Like when I was in love with the corn star who rode tall bikes. I gave him a ton of credit for things he didn’t do. He told Ming, he was confused why I loved him so much. I saw the light of god shining out of the corn star. The light of god really was there. But he deserved no credit for me getting my first trike. He didn’t even help Ming put it together.

That’s why I consider you might be right about me, and if I made a mistake with worship. I have a history of related mistakes.

Among mistakes, misplaced worship may be better than backing into another car in a parking lot. If Ming had thrown away the baggie of eucalyptus leaf crumbles I left in the car. Or leaving my notebook in my therapist’s bathroom, so my therapist ran after me yesterday and breathlessly said, “I think you forgot your notebook! I’m sorry I startled you!”

Strange they always startle me. It might be their height. We were by the blue dumpster.

what worship is

Thank you for your beautiful height which is kinda like mine. I see your hands are not like mine. Your fingers are thinner, and the little hair on the back of your hands, pinky edge, is so nice.

When I call you sweetheart, I am adoring your heart. I can try not to call you sweetheart, but it’s also a verbal tic at this point when my own heart feels squoze with adoration. Like saying, “I love you,” when that’s the sentence stirring in my torso.

When I say I love you, I could try to say it from my head, cerebral. But the I love you comes from my torso which is so warm and where your hug lands. You held my torso before. You welcomed me before and cuddled on my back-torso. Or in the Ancestor Room, you got the blanket so your bony parts wouldn’t hurt me, so kind.

My torso swirls with many loves. Newly, I could try loving you from my feet. Also I could try loving you from my hips, which are so strong and have worked to keep me in motion. Imagine those big balls at the ends of my thigh bones! I feel so charmed by myself and grateful.

I could try loving you from my ass, which is also strong and so good at sitting as I write and make art, and helping me dance.

cultural needs

Thank you for dancing with me because keeping the energy in motion is my human need, and it’s different when other people are dancing too. That is my cultural need, more than the foods I need to cook, and the words in a language where my mom slipped out Spanish where she had to. The few words my mom needed to be in that language.

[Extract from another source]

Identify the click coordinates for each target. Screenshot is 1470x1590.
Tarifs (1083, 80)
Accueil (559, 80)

Thank you for taking the dark blue skirt for someone who’s also fat but taller than me. Beautiful long trans skirt. Feels right to hold many of Ellie’s things, then disperse them. Thank you for taking the trans bookshelf, another cultural need.

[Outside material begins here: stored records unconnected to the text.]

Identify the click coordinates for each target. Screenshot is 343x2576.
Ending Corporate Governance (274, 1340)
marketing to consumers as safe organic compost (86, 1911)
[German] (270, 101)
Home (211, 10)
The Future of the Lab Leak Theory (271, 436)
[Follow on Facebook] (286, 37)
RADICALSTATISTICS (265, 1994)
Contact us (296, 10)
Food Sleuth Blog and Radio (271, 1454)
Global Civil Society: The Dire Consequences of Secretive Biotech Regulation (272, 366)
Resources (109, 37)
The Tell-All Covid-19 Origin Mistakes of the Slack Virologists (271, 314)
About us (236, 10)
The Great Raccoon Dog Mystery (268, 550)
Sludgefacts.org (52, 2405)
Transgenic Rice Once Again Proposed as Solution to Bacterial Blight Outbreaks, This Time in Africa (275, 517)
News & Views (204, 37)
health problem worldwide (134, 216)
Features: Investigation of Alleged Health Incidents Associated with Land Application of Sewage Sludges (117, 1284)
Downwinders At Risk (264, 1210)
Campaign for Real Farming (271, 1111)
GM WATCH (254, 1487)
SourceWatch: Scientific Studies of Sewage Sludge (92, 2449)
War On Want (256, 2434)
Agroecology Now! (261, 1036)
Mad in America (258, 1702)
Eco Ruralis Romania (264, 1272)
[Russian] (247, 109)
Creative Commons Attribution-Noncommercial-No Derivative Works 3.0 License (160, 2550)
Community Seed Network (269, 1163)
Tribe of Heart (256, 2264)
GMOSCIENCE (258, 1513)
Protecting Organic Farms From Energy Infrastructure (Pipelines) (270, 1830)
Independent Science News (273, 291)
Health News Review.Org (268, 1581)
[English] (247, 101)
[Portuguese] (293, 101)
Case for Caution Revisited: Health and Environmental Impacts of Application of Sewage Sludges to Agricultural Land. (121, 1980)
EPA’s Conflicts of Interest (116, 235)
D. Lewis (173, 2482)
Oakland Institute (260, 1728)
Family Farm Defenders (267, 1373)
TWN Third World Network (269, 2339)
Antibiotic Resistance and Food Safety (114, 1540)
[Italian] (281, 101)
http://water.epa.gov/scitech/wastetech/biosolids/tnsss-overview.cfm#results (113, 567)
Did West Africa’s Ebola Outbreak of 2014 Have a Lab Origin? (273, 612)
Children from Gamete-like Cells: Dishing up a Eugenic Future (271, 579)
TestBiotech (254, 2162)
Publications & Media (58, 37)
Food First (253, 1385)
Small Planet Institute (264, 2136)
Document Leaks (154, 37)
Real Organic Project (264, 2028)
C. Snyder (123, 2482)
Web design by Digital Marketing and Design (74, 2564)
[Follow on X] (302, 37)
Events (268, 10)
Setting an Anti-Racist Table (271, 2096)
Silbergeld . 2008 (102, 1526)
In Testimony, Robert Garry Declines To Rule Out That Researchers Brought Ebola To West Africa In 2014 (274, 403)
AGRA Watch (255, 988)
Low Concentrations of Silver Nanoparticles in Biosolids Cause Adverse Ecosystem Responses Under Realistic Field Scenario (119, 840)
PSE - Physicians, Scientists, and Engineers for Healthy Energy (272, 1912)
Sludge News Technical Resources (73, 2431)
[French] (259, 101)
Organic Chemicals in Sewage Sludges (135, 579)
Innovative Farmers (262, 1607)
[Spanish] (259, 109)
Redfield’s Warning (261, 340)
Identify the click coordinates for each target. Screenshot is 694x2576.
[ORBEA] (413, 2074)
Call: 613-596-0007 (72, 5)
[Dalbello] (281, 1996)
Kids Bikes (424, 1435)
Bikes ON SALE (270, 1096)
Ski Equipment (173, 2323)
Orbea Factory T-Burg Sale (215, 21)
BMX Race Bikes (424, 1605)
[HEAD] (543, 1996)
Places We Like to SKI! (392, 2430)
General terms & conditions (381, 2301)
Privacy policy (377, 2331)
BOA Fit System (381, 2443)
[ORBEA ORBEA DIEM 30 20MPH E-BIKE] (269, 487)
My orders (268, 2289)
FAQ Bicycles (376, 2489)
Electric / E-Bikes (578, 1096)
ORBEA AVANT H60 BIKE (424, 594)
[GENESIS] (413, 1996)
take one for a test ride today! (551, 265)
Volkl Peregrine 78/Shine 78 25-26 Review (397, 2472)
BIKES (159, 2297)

Your arms are different from mine. Your huge tattoo is different from the small stickpokes on the front and back of my heart. Not to mention your little feet, and your gorgeous hair. Your mind works in ways I didn’t even know a mind could work.

differences

Those differences, so wanted. So respected. Your nose is a different shape from my nose. Your teeth! Especially that little pointy one.

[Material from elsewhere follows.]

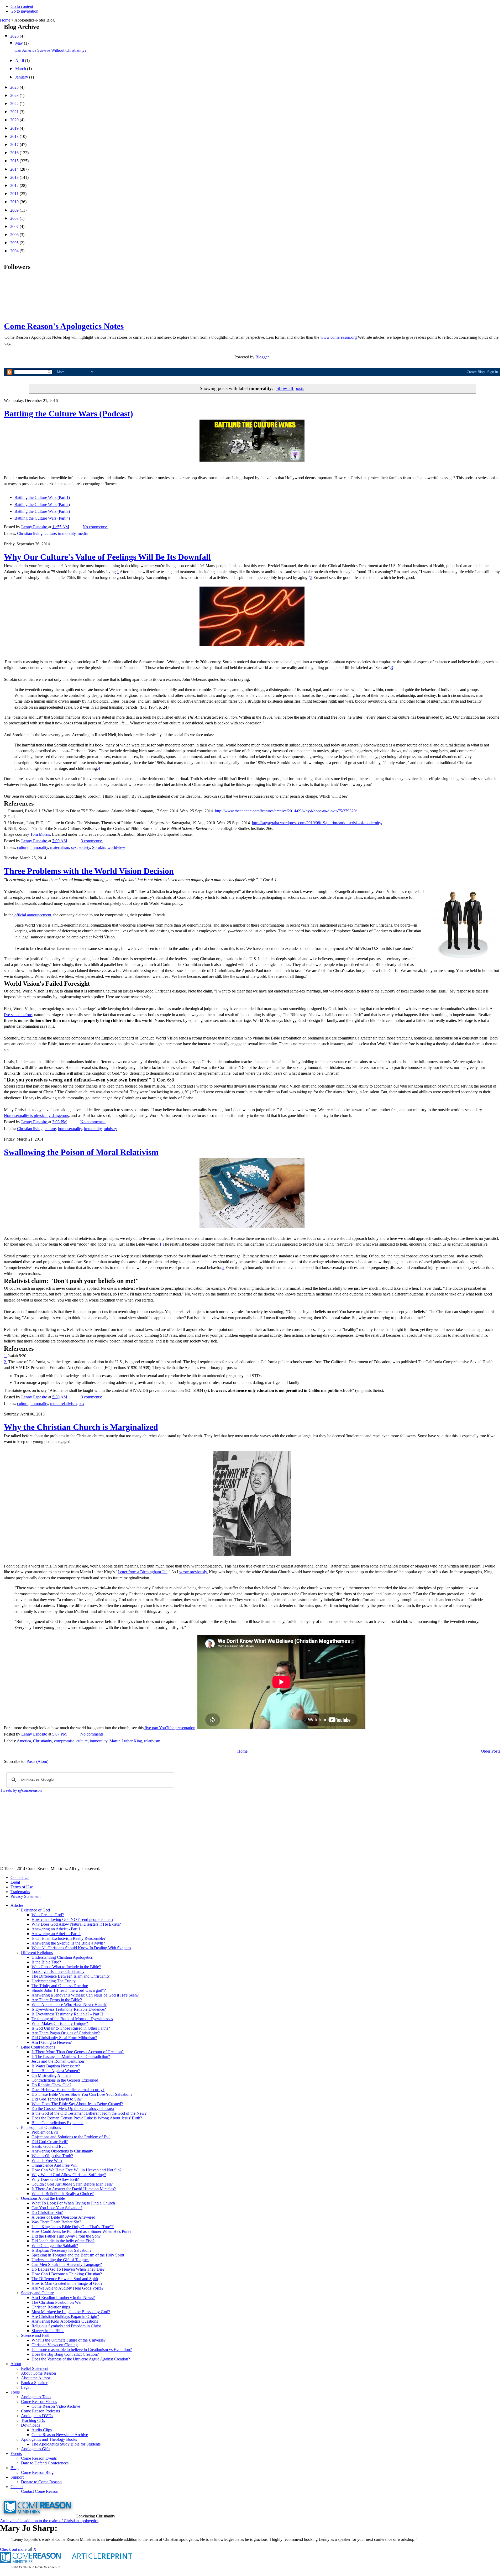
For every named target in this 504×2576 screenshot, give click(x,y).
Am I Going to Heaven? (52, 2042)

The excitement which wants to transmute into worship– I can nudge it toward my head and see if it could become a thought. Or I could try to dance the excitement back to Parent Earth where all my feelings came from.

I can shake my ass to disperse the impulse to worship you.

Thank you for giving me a new way to think about love and consent. Thank you for all the ways you say no and help me understand with your deep bravery what most people don’t have the guts to help me understand. You are beyond compare. I appreciate you.

Strawberry

ps

May I love you from my hard working hips?

May I love you from my powerful ass?

Is it that we’re not white, which helps us dance?

When the white people are soooooo uncomfortable it hurts them?

How did their social pain scale get so blown out?

Is our willingness to dance the schizoautism?

Would a slower pace help with my respect – veneration – adoration – worship – deification pipeline?

How can a pace be slowed?

Can I heal my relationship with time?

Is time the same thing as money? How about power? Because I have trouble with all those.

Is writing a stim?

Is a pun a threshold?

Can you see my drag?

Can you see through my drag?

What is at the center?

By Laura-Marie Strawberry

Good at listening to good listeners.